そうするとどうだろう、先程まで無かったはずの封筒がリビングのテーブルの上に置かれていた。
「なにこれ…?」
警戒しつつも開けなければ始まらないため、定萌は封筒を開いた。
封筒の中には、「二人の願いを聞いて反転社会に連れてきたよ。就活頑張ってね。by神様 」と短く書かれており、読み終わると通帳が現れた。

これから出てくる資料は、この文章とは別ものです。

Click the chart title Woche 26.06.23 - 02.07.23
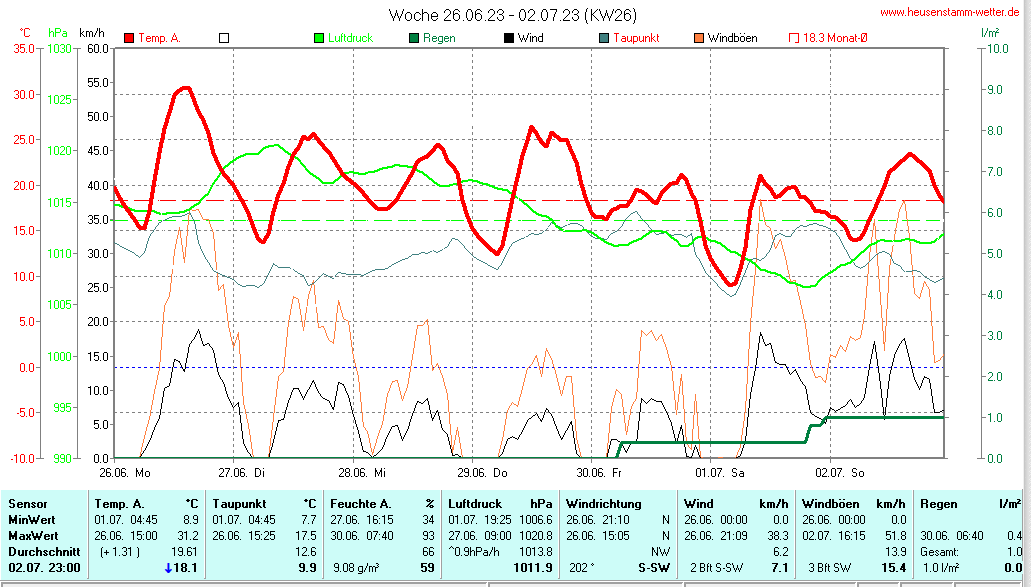The height and width of the screenshot is (587, 1034). click(x=512, y=15)
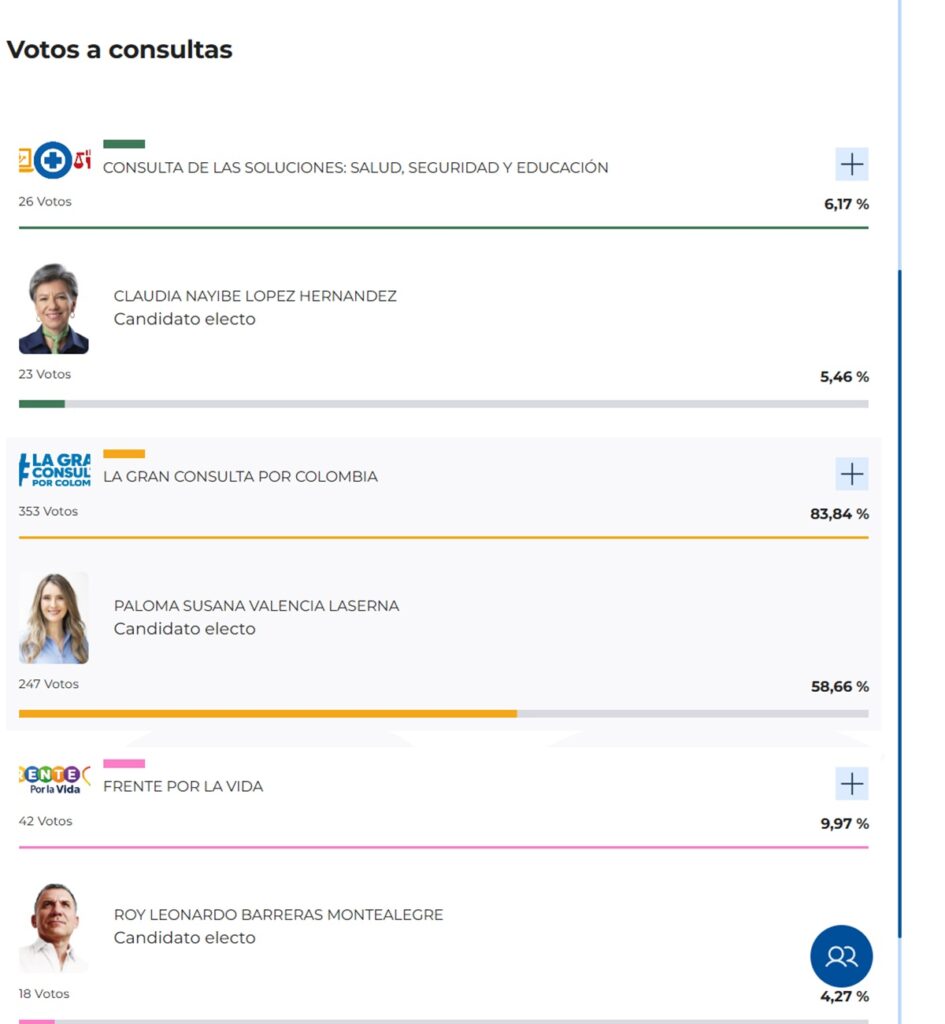945x1024 pixels.
Task: Expand LA GRAN CONSULTA POR COLOMBIA results
Action: 852,474
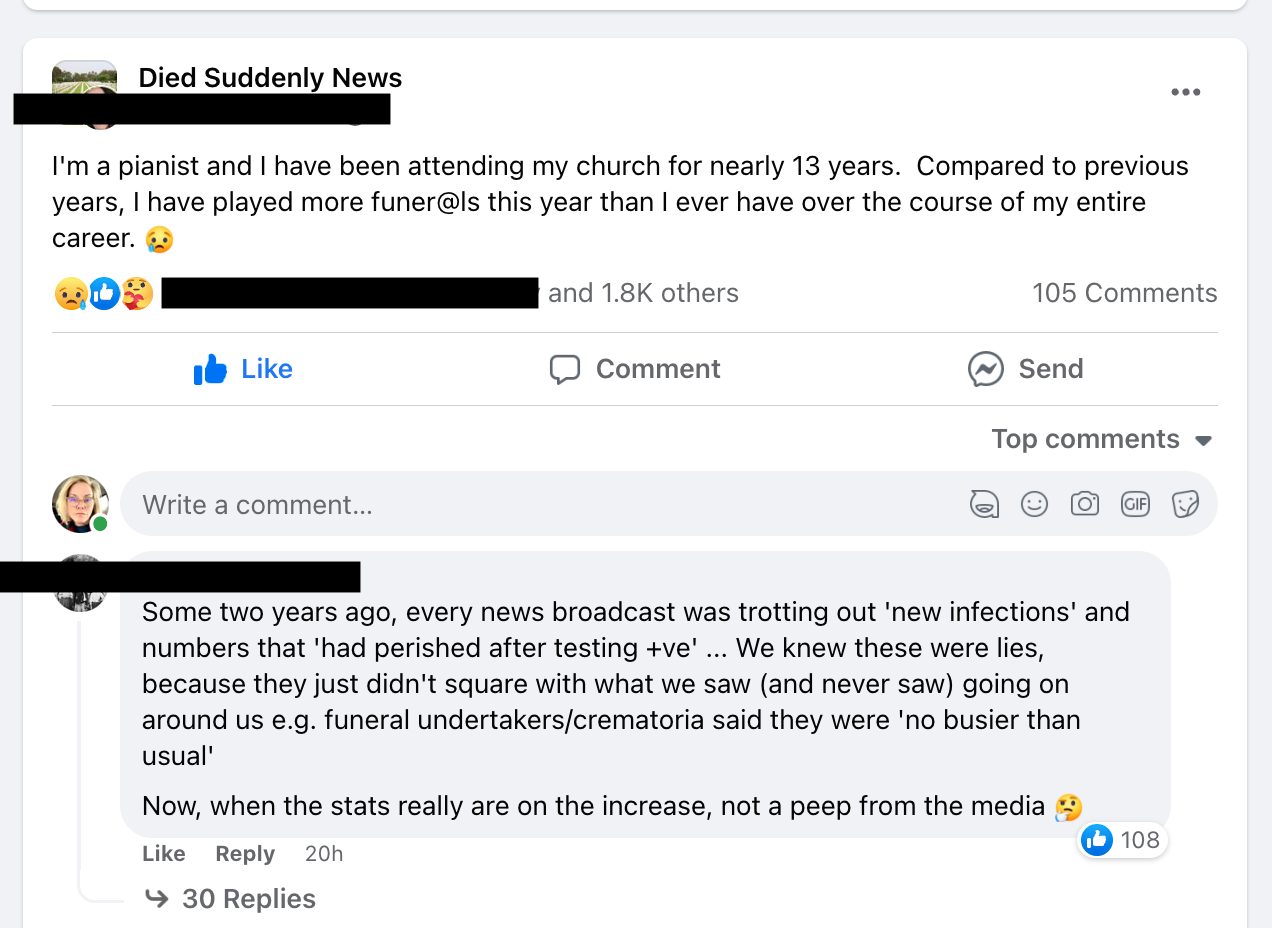Click the Comment speech bubble button

point(635,369)
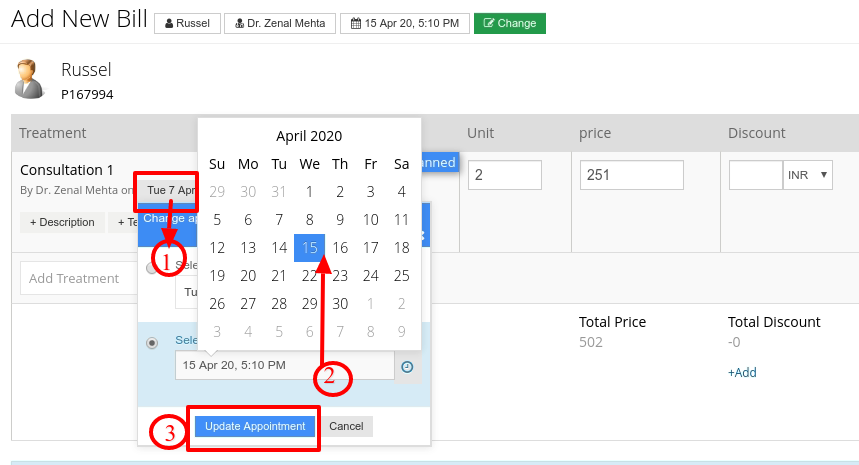Click Update Appointment button

(255, 426)
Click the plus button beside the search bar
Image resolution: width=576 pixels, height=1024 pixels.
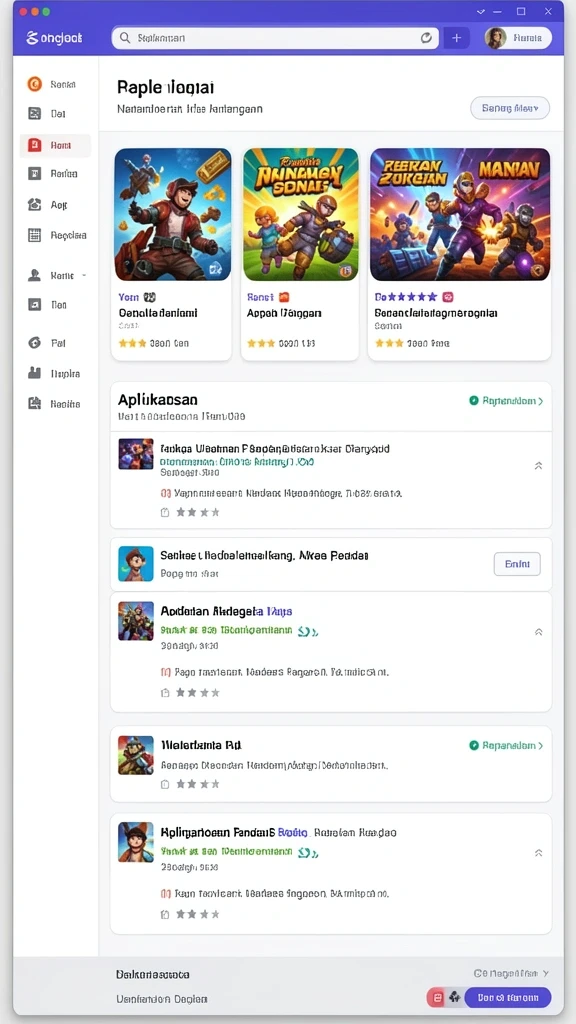pyautogui.click(x=456, y=38)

通帳には100万入っており、とりあえず当面の生活は出来そうであった。
うだうだと受け入れがたい現実を悩みたい心もあったが、お金は確実に減る以上、悩む前に就活を始めなければいけない。
「反転社会って何が反転してるんだろうね?」
意都奈との買い物の帰り道、特別違和感を感じることもない社会に意都奈は首を傾げていた。
「さぁ?何だろうね?」
家は、2LDKで家賃10万程度。
防音性が高いのか隣の部屋の音も外の音も聞こえない。
食器洗い機洗浄機や洗濯乾燥機、自動掃除機等が完備され、反転前より発達してるのが特徴的だった。

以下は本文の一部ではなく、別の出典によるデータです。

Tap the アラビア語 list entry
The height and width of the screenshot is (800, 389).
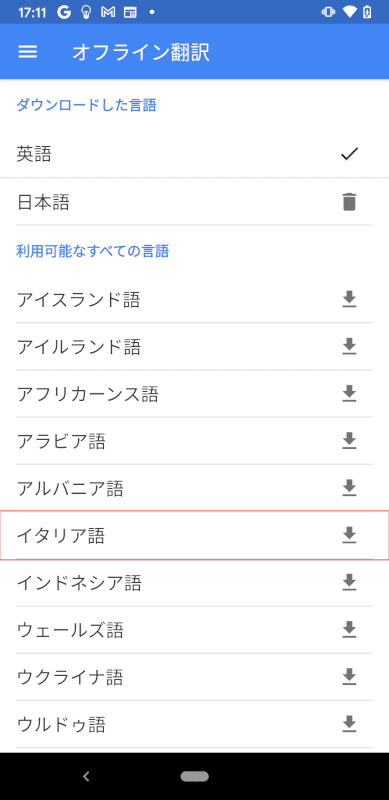[x=194, y=441]
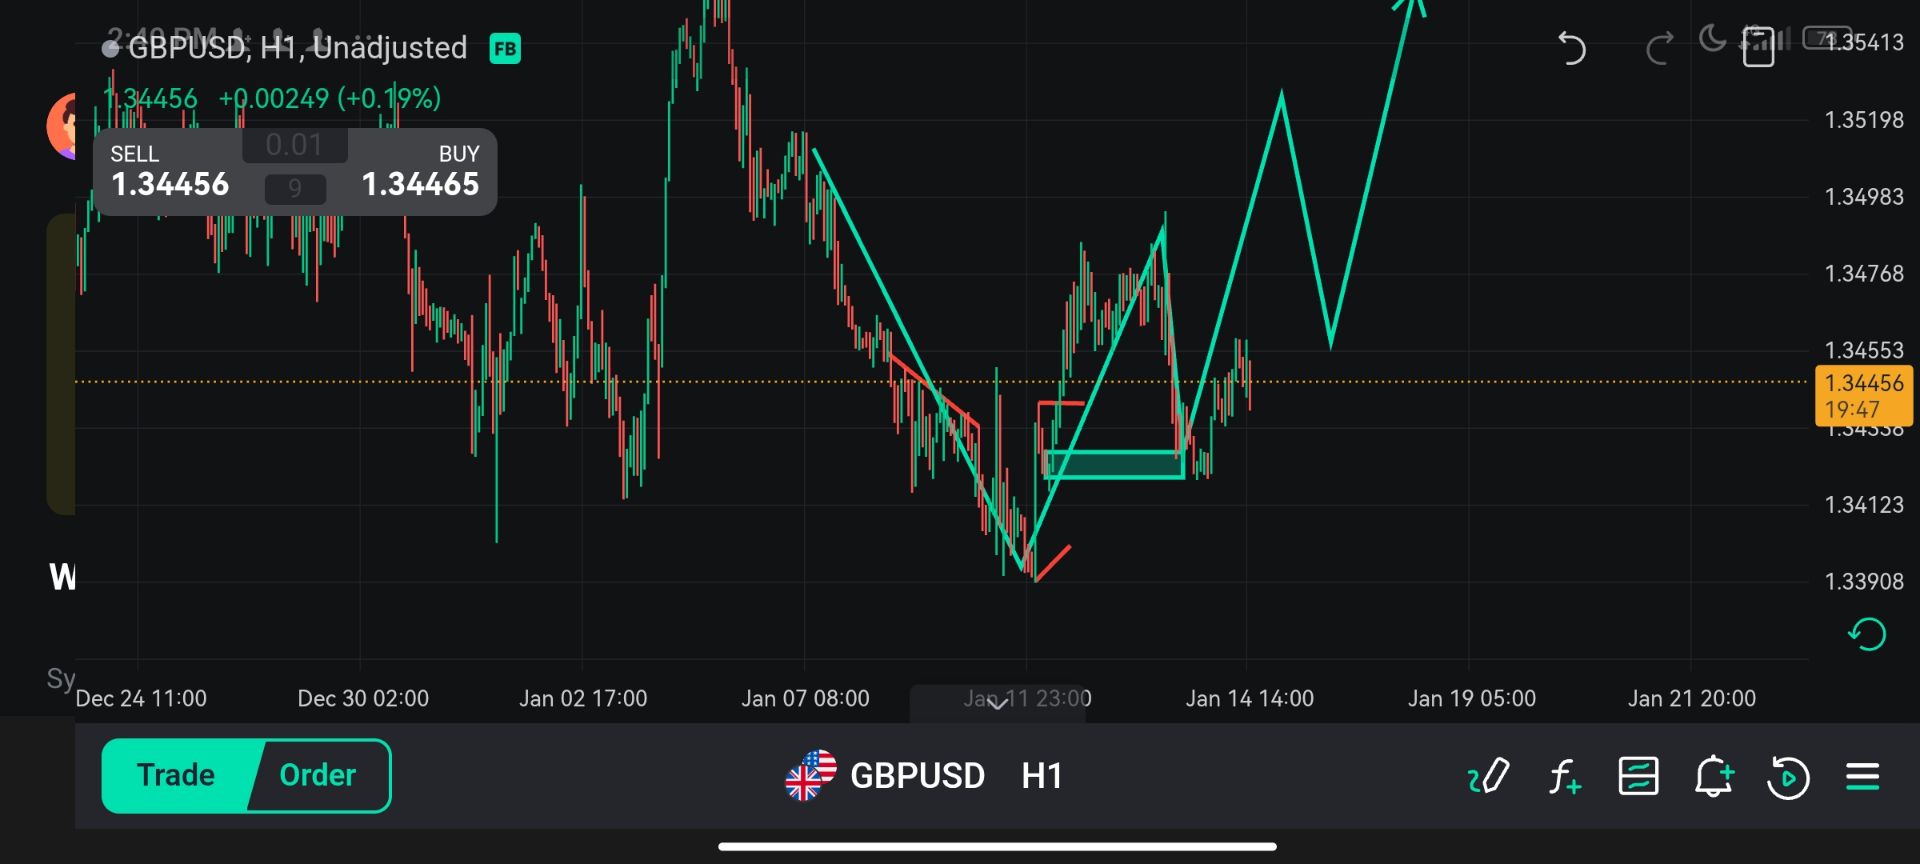
Task: Expand the chevron on the time axis
Action: (x=997, y=704)
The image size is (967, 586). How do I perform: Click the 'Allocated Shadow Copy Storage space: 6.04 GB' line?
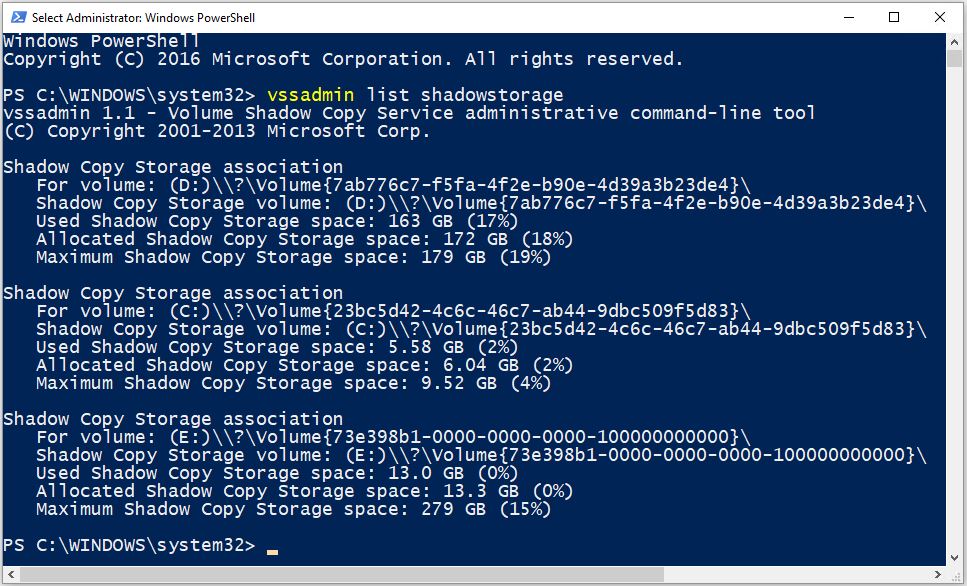coord(304,365)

良い家の筈なのに随分と家賃がお手頃だと定萌は訝しんでいた。
「とりあえず、仕事を探そう」
ご飯を食べ終わった二人は、各々で求人サイトを探した。
「よく分からない世界だし、職場は同じにしよう」
「うん、いいよ」
求人サイトに条件を記入して絞り混んでいく。
「ここかな」
「だね」
二人の希望に沿った美容室が見つかった。
休日:週休2日
勤務時間:9時半~18時半
休憩時間:1時間
残業代(時間外手当て)あり
有給あり(内6日を長期休暇で消化)
稀にみる好条件だが、二人は首を傾げていた。
「なんかどこもこんなんだよね」
「勤務時間の早いか遅いかの違いというか…」
「まあ、期待せずにいよう」
反転前の美容室では、週休の条件は守られても(会社によっては撮影の仕事などで守られないし、元々隔週2日の店もある)、勤務時間は=で営業開始~受付終了時間で労働時間の目安にしかならない。
もちろん、受付終了時間で縮毛矯正等が入り、+3~4時間働いたとしても残業代などでない。

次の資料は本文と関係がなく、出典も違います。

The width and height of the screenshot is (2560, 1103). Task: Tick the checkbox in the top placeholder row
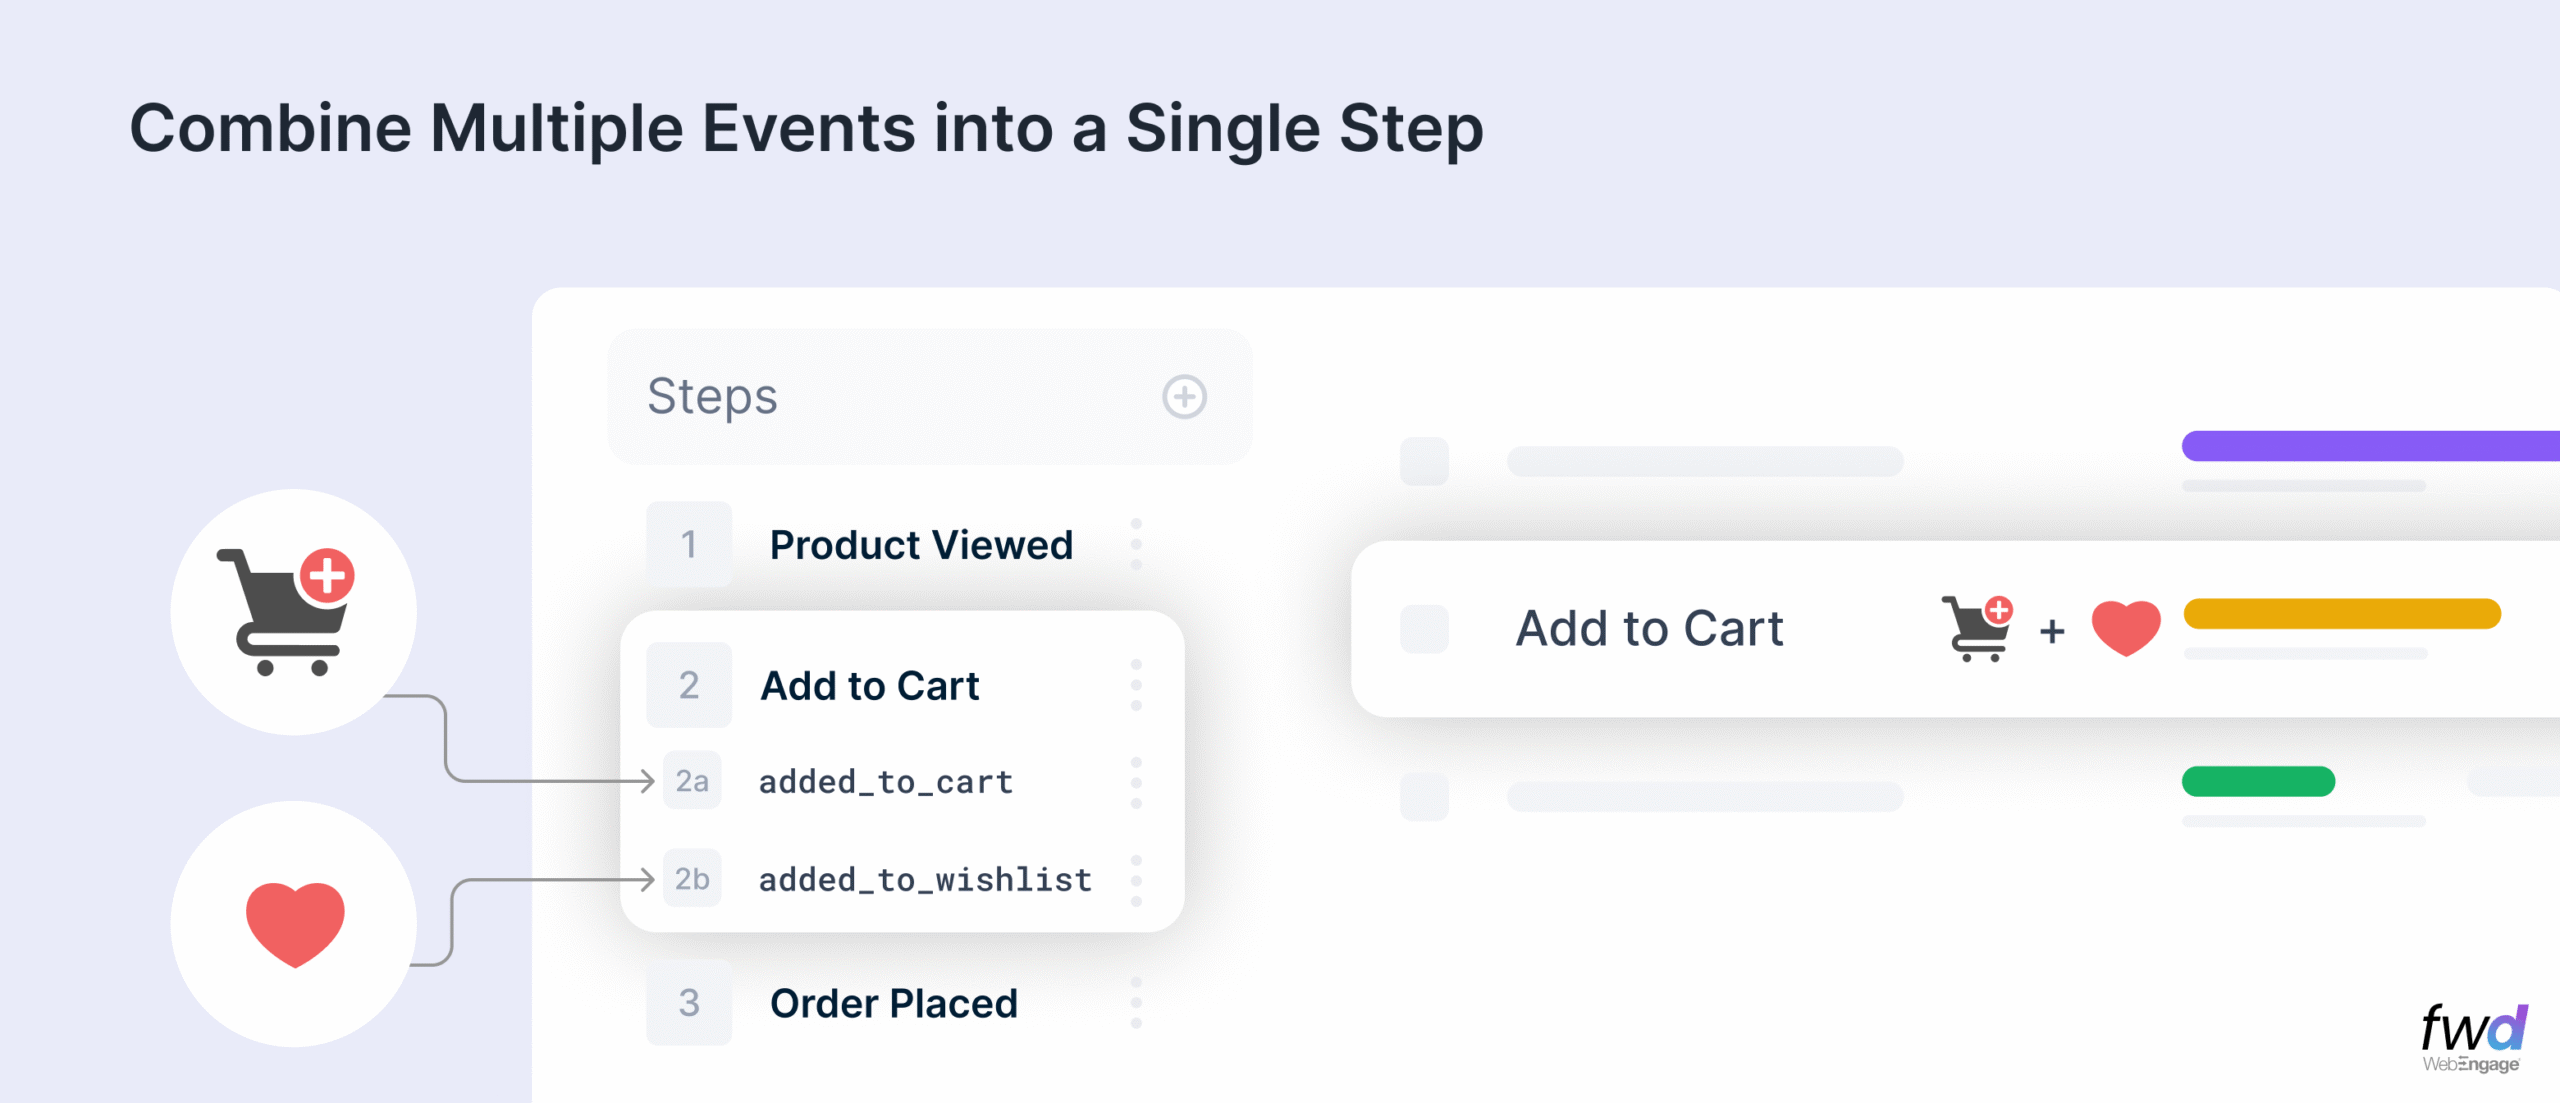(x=1424, y=461)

有給と長期休暇は別に書きながら、お店の長期休暇(お盆やお正月)=有給消化とされるパターンも多いし、まず10日(多くて6日)も有給が貰えない事と多い。
求人サイトなど鵜呑みにするだけバカを見るのである。
その事を一度転職してやっと意都奈は身に染みて理解していた。
そして二人は店舗の見学に向かった。
「はじめまして」
そう挨拶してくれたのはオーナーだった。
「うちの労働条件は、こうなってて、カリキュラムはこうなってる。質問ある?」
労働条件の詳細とスタイリストになるための練習のカリキュラムが書かれた紙を見て、二人は目を見張る。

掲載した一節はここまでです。